Six Karaoke Songs to Lure in Your Own Don Draper
If you haven't heard enough of "Zou Bisou Bisou" this week, be prepared for an onslaught of especially terrible karaoke this weekend. But before you attempt to reel in your own Don Draper, allow us to provide a little backstory:
You know this much -- the fifth season of Mad Men has begun. And the critical darling has fans doing two things: celebrating the return of the most intellectually satisfying show since The Wire, and making a permanent space for actress Jessica Paré's scorching rendition of sixties French pop song "Zou Bisou Bisou" somewhere in their sonic memories.
Though associated with Anglo-Franco songstress Gillian Hills, "Zou Bisou Bisou" is an overtly sexual invitation-cum-confessional that was translated for American audiences by mid-century bombshell Sophia Loren, who recorded it for the 1960 film "The Millionairess."
On Mad Men, Mrs. Don Draper, played by the slinky Paré, channeled a version of "Zou Bisou Bisou" that melds the song's sinful solicitations with its overwrought, juvenile earnest. It a just as much "Happy Birthday, Mr. President" as it is Lord Byron for the teenage fangirl set.
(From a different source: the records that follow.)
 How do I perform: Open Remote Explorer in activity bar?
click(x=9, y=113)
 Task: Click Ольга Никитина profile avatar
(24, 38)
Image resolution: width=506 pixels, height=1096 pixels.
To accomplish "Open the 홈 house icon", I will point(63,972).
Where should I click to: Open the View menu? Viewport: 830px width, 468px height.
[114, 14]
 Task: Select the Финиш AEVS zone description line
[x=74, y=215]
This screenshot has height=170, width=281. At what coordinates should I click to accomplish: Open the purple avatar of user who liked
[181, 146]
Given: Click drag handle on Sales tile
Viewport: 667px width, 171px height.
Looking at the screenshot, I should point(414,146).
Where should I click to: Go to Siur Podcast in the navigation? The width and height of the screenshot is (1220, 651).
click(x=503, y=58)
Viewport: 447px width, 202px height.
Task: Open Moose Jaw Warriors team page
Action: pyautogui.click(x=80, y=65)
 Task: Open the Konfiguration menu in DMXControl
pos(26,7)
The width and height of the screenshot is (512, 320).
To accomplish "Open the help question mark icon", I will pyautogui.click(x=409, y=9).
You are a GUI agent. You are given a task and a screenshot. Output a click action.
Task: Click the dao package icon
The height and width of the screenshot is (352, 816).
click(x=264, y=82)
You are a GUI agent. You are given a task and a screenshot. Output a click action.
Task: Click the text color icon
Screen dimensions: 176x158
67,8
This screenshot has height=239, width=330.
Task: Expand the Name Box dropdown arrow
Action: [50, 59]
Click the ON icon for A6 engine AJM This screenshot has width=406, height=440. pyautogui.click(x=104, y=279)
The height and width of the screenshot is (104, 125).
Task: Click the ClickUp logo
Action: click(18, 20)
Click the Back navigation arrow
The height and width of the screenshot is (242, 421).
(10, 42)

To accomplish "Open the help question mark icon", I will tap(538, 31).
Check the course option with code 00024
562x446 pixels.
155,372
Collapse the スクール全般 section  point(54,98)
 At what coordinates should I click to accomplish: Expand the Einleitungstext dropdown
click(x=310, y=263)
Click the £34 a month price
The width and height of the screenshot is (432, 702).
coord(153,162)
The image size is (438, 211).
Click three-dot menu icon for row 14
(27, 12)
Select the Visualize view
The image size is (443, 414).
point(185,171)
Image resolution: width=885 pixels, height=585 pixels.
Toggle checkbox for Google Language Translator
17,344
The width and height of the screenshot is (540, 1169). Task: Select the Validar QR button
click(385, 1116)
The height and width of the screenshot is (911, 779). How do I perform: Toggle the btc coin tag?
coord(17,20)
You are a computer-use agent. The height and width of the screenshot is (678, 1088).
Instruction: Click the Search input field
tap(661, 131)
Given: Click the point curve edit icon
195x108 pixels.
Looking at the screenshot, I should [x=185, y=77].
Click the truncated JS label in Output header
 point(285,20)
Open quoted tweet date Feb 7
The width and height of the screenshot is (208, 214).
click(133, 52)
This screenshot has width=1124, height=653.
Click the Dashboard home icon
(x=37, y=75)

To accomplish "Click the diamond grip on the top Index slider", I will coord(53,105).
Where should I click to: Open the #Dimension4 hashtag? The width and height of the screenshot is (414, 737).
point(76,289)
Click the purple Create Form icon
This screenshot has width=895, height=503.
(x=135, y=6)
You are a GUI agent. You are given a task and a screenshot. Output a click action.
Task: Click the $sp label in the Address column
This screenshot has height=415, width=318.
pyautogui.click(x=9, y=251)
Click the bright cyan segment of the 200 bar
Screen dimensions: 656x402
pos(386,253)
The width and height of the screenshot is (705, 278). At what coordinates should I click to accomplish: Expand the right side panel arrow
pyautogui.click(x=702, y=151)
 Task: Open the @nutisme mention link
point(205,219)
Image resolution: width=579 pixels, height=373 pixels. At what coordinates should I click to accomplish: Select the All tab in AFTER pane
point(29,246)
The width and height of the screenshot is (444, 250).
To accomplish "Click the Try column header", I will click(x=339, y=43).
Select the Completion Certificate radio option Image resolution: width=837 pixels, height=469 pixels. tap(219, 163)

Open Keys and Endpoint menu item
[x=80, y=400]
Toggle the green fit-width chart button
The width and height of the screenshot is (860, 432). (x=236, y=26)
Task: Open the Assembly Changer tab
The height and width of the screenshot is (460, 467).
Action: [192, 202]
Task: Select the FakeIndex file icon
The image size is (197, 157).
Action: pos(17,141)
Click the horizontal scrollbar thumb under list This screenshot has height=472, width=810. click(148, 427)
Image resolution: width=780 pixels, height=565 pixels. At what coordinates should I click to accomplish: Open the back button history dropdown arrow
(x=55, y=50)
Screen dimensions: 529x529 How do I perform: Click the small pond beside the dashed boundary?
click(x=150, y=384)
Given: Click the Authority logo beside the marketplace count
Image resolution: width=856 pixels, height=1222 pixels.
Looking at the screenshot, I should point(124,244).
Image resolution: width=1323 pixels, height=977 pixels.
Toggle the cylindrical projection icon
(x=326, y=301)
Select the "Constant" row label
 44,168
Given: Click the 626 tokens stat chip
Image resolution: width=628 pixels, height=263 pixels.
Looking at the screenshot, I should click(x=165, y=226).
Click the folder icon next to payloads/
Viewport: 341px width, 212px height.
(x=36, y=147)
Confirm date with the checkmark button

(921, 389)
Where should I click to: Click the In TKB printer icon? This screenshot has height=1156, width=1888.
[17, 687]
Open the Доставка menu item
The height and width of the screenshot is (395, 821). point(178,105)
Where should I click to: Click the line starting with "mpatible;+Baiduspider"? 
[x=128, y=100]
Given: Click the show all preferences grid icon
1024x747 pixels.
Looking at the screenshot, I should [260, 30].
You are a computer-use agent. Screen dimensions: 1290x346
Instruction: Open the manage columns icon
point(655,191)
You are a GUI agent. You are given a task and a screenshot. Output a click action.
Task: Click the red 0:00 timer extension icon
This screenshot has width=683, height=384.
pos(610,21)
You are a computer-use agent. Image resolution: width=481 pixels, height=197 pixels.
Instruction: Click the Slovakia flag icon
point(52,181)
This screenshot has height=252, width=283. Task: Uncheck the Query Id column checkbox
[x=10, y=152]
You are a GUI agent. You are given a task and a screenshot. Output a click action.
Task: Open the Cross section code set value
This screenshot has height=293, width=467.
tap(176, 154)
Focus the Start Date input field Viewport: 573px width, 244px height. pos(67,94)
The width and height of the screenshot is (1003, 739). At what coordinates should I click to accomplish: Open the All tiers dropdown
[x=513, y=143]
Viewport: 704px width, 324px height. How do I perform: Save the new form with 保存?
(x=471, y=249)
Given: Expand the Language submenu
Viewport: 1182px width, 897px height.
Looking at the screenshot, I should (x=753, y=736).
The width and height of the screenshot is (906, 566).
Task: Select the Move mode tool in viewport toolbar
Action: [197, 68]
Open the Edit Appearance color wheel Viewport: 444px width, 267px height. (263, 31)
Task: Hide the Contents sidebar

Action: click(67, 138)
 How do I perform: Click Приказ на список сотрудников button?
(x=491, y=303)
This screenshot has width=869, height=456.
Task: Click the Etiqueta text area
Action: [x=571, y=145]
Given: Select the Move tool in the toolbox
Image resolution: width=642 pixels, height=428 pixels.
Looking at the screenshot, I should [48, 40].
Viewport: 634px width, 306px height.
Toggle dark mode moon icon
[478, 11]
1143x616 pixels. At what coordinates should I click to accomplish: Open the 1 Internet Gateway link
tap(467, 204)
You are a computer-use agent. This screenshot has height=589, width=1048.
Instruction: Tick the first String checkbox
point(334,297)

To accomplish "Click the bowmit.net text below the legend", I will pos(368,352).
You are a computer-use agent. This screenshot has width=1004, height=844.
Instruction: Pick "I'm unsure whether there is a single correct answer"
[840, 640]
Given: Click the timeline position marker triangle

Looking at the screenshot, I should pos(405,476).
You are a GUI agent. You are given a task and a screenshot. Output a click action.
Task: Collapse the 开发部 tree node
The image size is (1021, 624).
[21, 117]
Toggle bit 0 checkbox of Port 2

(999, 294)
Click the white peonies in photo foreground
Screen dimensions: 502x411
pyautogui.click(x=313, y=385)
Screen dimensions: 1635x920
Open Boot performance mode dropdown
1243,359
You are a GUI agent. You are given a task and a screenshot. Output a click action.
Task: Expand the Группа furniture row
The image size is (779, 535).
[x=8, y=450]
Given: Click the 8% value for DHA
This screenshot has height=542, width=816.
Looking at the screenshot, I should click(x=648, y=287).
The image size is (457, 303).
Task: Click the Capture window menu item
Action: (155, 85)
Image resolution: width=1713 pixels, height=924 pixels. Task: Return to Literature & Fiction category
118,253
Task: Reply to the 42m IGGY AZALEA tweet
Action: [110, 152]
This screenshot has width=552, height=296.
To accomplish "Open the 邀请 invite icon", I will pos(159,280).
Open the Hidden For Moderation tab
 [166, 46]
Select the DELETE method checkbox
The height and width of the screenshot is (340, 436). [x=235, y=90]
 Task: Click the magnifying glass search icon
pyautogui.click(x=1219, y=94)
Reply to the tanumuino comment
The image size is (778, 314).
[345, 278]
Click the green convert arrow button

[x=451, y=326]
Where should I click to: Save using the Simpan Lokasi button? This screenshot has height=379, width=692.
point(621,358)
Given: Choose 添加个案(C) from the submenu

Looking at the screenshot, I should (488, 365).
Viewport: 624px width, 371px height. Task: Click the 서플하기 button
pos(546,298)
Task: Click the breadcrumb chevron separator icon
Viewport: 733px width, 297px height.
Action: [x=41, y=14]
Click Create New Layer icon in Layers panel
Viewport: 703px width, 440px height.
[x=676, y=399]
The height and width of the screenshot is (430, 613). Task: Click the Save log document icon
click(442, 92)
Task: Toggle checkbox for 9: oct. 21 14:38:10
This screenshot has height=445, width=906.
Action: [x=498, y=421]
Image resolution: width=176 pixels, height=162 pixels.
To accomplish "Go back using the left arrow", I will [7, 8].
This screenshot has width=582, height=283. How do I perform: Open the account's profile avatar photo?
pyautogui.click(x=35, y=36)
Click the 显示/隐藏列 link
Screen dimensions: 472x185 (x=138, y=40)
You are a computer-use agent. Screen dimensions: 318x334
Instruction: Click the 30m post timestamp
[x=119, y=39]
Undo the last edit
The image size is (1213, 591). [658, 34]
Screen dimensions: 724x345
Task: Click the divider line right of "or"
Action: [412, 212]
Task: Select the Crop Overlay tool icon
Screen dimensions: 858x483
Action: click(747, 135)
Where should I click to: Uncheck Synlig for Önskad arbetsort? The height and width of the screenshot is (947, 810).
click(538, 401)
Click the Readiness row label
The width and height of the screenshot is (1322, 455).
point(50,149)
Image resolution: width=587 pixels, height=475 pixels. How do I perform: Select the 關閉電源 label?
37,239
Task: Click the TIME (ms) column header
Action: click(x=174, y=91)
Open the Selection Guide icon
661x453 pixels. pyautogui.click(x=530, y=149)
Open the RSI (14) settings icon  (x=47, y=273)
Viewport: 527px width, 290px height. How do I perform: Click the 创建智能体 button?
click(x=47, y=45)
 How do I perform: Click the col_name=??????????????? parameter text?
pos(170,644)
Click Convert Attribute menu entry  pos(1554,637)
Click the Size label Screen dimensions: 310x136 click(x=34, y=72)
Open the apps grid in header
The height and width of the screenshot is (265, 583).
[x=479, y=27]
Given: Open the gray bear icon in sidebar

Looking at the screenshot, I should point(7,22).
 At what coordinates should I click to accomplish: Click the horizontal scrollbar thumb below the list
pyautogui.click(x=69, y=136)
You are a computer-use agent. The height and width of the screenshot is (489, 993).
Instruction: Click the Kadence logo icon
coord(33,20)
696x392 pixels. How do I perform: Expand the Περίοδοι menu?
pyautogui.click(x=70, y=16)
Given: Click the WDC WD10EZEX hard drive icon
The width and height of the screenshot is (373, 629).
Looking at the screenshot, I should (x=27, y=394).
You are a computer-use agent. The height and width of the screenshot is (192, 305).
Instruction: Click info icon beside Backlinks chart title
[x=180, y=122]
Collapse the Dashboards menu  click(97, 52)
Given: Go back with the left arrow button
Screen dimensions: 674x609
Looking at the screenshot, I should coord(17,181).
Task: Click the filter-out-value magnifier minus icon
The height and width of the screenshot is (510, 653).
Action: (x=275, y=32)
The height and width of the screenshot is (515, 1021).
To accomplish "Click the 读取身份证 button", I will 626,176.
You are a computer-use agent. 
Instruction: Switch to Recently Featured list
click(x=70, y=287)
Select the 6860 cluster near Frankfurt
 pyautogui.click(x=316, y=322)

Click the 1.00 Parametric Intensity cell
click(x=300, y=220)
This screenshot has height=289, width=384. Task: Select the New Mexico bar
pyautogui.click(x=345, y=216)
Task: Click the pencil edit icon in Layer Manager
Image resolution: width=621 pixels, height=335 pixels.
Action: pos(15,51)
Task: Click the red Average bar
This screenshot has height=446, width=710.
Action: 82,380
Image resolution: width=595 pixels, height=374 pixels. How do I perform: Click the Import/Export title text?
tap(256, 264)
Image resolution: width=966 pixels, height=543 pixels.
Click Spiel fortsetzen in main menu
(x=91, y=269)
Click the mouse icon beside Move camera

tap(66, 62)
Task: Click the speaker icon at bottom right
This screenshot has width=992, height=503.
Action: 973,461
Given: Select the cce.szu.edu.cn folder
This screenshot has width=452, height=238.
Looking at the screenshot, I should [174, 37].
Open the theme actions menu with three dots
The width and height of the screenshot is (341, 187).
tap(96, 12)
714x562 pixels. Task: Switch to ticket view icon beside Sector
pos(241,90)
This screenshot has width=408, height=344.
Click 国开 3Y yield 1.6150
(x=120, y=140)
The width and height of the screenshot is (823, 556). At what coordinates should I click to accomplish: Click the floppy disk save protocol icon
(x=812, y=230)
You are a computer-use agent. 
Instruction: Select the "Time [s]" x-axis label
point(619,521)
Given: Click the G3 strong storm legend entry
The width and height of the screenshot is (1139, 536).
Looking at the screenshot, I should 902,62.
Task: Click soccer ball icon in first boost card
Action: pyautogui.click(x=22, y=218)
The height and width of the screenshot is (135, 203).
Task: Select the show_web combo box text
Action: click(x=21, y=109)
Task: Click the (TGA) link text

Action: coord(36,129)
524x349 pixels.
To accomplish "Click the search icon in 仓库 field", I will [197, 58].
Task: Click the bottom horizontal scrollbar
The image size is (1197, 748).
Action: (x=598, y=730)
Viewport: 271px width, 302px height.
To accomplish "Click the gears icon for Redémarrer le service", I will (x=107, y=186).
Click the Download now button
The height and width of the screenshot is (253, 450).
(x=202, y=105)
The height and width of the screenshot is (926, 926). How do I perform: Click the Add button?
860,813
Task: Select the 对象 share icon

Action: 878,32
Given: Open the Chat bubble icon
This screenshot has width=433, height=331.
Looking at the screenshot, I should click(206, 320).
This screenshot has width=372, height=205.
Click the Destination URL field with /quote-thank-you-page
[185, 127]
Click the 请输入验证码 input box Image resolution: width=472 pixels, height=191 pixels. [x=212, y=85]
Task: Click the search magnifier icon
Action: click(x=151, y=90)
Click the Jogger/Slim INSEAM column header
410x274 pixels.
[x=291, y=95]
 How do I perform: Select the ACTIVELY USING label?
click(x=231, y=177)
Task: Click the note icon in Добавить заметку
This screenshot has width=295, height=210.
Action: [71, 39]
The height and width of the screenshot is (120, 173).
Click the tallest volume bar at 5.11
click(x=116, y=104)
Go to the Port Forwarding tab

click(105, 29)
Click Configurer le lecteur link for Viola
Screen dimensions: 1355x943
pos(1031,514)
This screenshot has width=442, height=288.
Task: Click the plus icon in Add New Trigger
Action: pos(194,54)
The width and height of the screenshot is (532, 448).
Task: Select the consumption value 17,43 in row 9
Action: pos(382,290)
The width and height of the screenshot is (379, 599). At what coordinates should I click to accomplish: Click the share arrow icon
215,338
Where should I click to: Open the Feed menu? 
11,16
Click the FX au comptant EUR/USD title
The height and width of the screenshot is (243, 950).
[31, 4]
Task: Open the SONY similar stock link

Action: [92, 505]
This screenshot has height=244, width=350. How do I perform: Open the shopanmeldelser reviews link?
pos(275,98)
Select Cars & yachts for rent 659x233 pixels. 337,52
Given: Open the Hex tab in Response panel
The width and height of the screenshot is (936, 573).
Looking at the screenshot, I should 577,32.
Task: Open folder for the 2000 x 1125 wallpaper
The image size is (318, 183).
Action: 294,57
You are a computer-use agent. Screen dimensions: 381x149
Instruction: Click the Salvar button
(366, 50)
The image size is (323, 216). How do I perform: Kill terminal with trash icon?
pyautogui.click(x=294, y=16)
But then what kind of music do you play for a guy like Don Draper? Something self-effacing and ironic; something you'd hear in a Chattanooga dive. He read a Frank O'Hara poem, for chrissakes, so we know he's some kind of miserable intellectual beneath the Macalister trench and the faint scent of eau de wood varnish.
It's for that kind of guy that we've compiled a playlist of miserably alluring songs to sing at karaoke. But if you're really aiming for your own Don Draper, you'll have to find a bar with these in the karaoke book:
1. Arthur Alexander, "You Better Move On"
This is the ballad of a lesser man, a lesser man with something to prove, but someone to love. This is the ballad of Dick Whitman. The 1964 track would later be covered by The Rolling Stones, The Beatles, and even Dean Martin, but no one was buying it from them - Arthur Alexander's version is imploring and convincing in a way that a girl-crazed boy band could never understand. And in a way that might haunt Don Draper more than he cares to admit.
2. Marshall Crenshaw, "Cynical Girl"
Crenshaw covered one of Alexander's other hits, "Soldier of Love," so it's fitting that he'd find his way here. Crenshaw's "Cynical Girl," however, is decidedly more upbeat, like a new wave Buddy Holly. While Draper is both afraid of and in love with the 'cynical girl' archetype, this is more of an ode to protege Peggy -- oh protective, guarded, cynical Peggy.
3. The Gosdin Brothers, "There Must Be A Someone (I Can Turn To)"
Country-western vulnerability marked the Gosdin Brothers, who despite sharing bills with notable '60s wunderkinds like The Byrds never crossed over on their own. Who does Don turn to? Nobody.